Michael Keevak'ın Asyalılar Nasıl Sarardı? Irksal Düşüncenin Kısa Tarihi

Michael Keevak'ın Asyalılar Nasıl Sarardı? Irksal Düşüncenin Kısa Tarihi adlı kitabı

Michael Keevak’ın Asyalılar Nasıl Sarardı? Irksal Düşüncenin Kısa Tarihi adlı kitabı, Doğu Asyalıların (özellikle Çinliler ve Japonlar) Batı imgeleminde nasıl ve neden “sarı” olarak tanımlanmaya başladığını inceleyen bir çalışmadır. Kitap, ırksal düşüncenin tarihsel gelişimini ele alarak, bu sürecin 18. ve 19. yüzyıl Batı bilimindeki taksonomik ve antropolojik yaklaşımlarla nasıl şekillendiğini ortaya koyuyor. Keevak, sarı rengin bir ırk kategorisi olarak seçilmesinin kökenlerini, bu kavramın bilimsel söylemlerle nasıl meşrulaştırıldığını ve zamanla Doğu Asya halkları üzerinde nasıl bir stereotip haline geldiğini ayrıntılı bir şekilde analiz ediyor.

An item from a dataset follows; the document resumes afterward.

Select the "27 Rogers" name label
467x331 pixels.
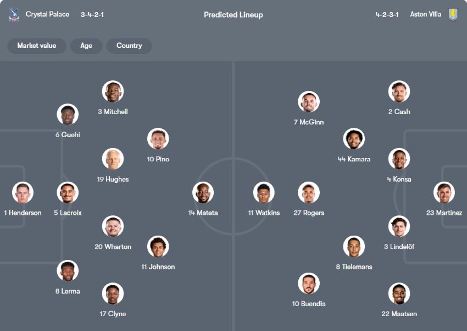(x=309, y=213)
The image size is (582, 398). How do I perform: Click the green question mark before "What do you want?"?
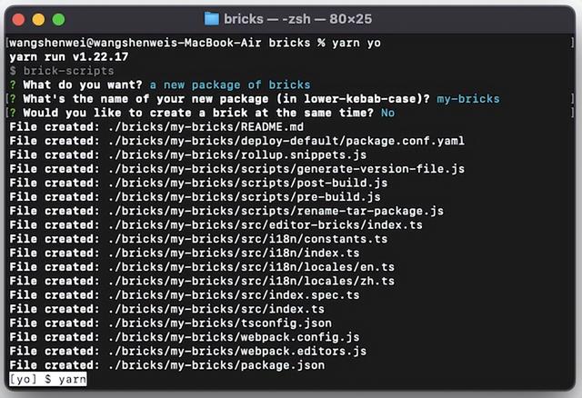click(x=13, y=85)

Giriş: Beyazlığın Sonu ve Sarılığın İcadı
Keevak, araştırmasına Doğu Asyalıların Batı’daki ilk tanımlamalarının “beyaz” olarak yapıldığını belirterek başlıyor. Marco Polo ve 13. yüzyıl misyonerlerinin yazılarından itibaren, Çinliler ve Japonlar genellikle beyaz tenli olarak tasvir edilmişti. Ancak 18. yüzyılın sonlarına doğru, bu algı değişti ve Doğu Asyalılar “sarı” bir ırk olarak kategorize edildi. Yazar, bu değişimin kökenini seyahat anlatılarından veya misyoner metinlerinden değil, modern Batı biliminden, özellikle ırk taksonomilerinden kaynaklandığını savunuyor. Kitap, “sarı” kavramının nasıl bir ırksal adlandırma haline geldiğini ve bu sürecin “Moğol” terimiyle nasıl bağlantılı olduğunu araştırıyor. Keevak, ırk çalışmalarında siyah-beyaz karşıtlığına odaklanan dengesizliği telafi etmeyi amaçladığını da vurguluyor.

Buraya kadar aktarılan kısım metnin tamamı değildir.